La chiesa di SS. Annunziata
La chiesa fa parte del monastero delle Agostiniane. Il complesso monumentale, fino agli inizi del XVI secolo, serviva da ospedale, dipendente dalla comunità di San Giovanni e retto da alcune monache. Verso il 1528, cresciuto il numero delle consorelle, l’ospedale fu trasformato in monastero.

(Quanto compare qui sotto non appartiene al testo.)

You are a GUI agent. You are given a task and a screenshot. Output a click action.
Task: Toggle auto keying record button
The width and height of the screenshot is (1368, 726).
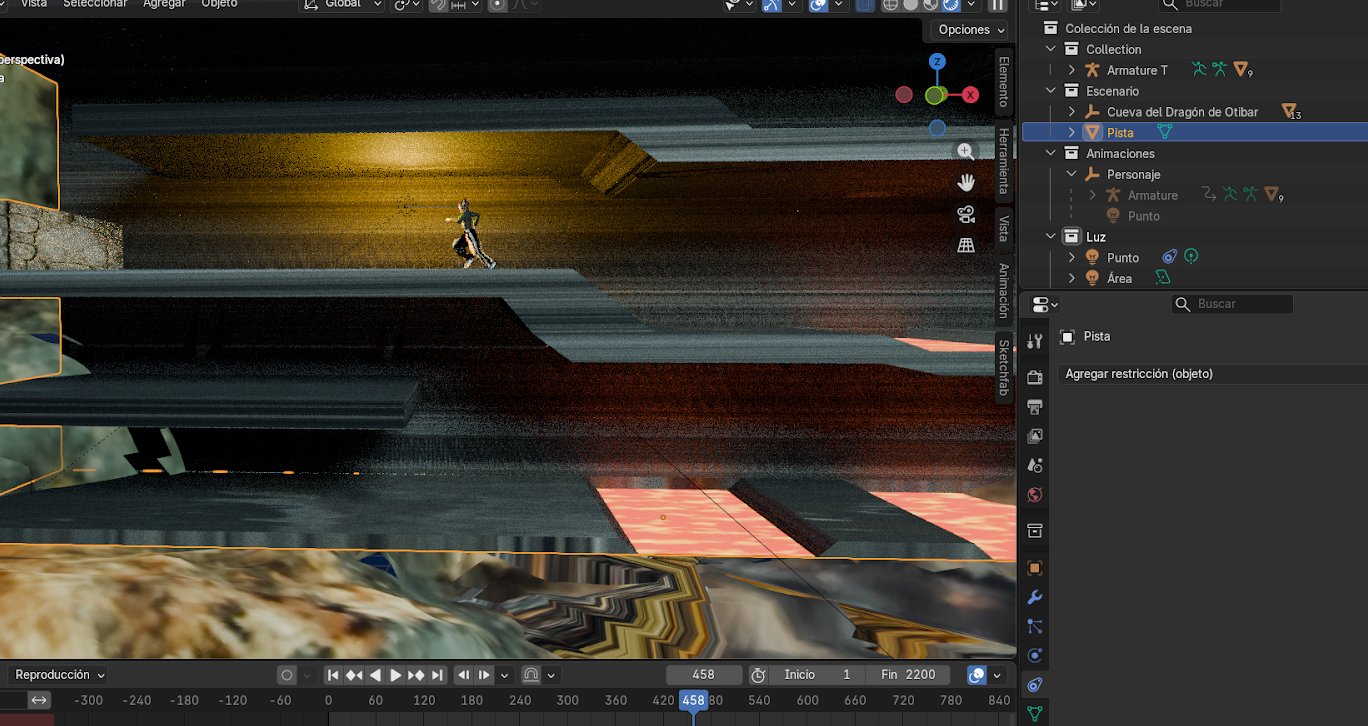tap(287, 675)
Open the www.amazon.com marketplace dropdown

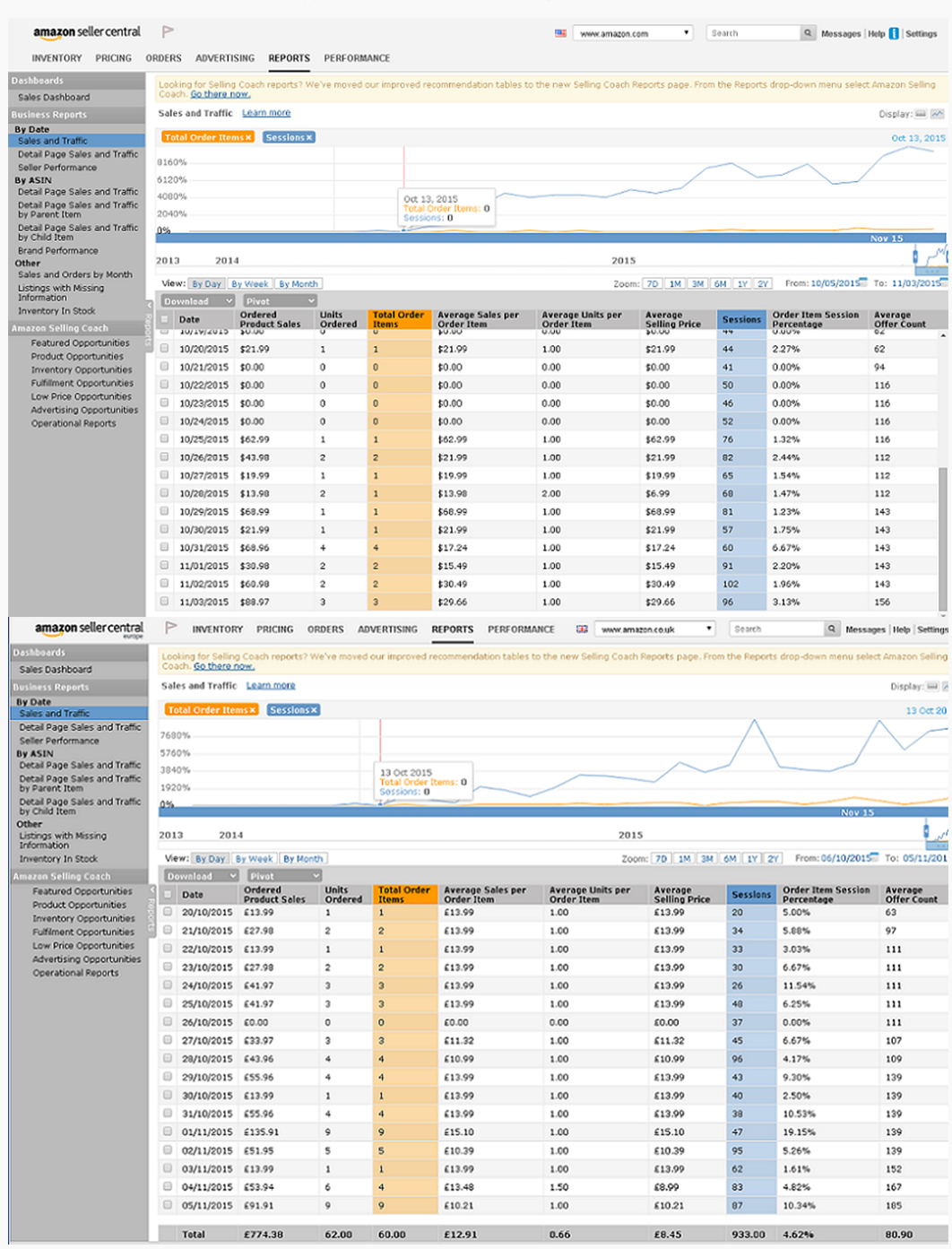pos(634,33)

La piccola chiesa del monastero é ornata da leggeri stucchi. Il bell’altar maggiore risale al 1685. La chiesa conserva due pregevoli tele del fiorentino Antonio Puglieschi cui si deve pure l’affresco del soffitto. Di particolare interesse é la deliziosa tavola con Madonna col Bambino del quattrocentesco Maestro della Natività di Castello.

Chiesa della anime
E’ sede della confraternita detta un tempo “della Morte”, istituita nel 1636. La piccola chiesa fu nel 1726 inglobata, con il permesso della confraternita, nell’adiacente Palazzo Corboli. Una finestra consentiva ai Corboli di assistere direttamente alla messa. Per l’occasione Sinibaldo Corboli fece rinnovare l’aula da stuccatori fiorentini: a essi si deve la decorazione dell’altar maggiore. Sulle pareti, entro eleganti cornici in stucco, il fiorentino Dionisio Predellini dipinse a fresco una serie di “scheletri con i simboli delle attività terrene prima della morte”.

La chiesa di Santa Lucia
La piccola chiesa di via Alberti é di origini medievali. Vi si conserva, attualmente, il bel dipinto seicentesco del Ficherelli raffigurante il Martirio di S. Lucia. Dalla chiesetta proviene, inoltre, la tavola di Mariotto di Cristofano con il Christus Patiens fra la Vergine e S. Lucia conservata nel museo della Basilica. Frammenti di affreschi trecenteschi sono visibili sulle pareti della cappella a sinistra dell’altar maggiore. L’interno é stato recentemente ripristinato, a cura della Confraternita della Misericordia, che ha promosso il restauro della tela del Ficherelli e delle semplici decorazioni sette-ottocentesche.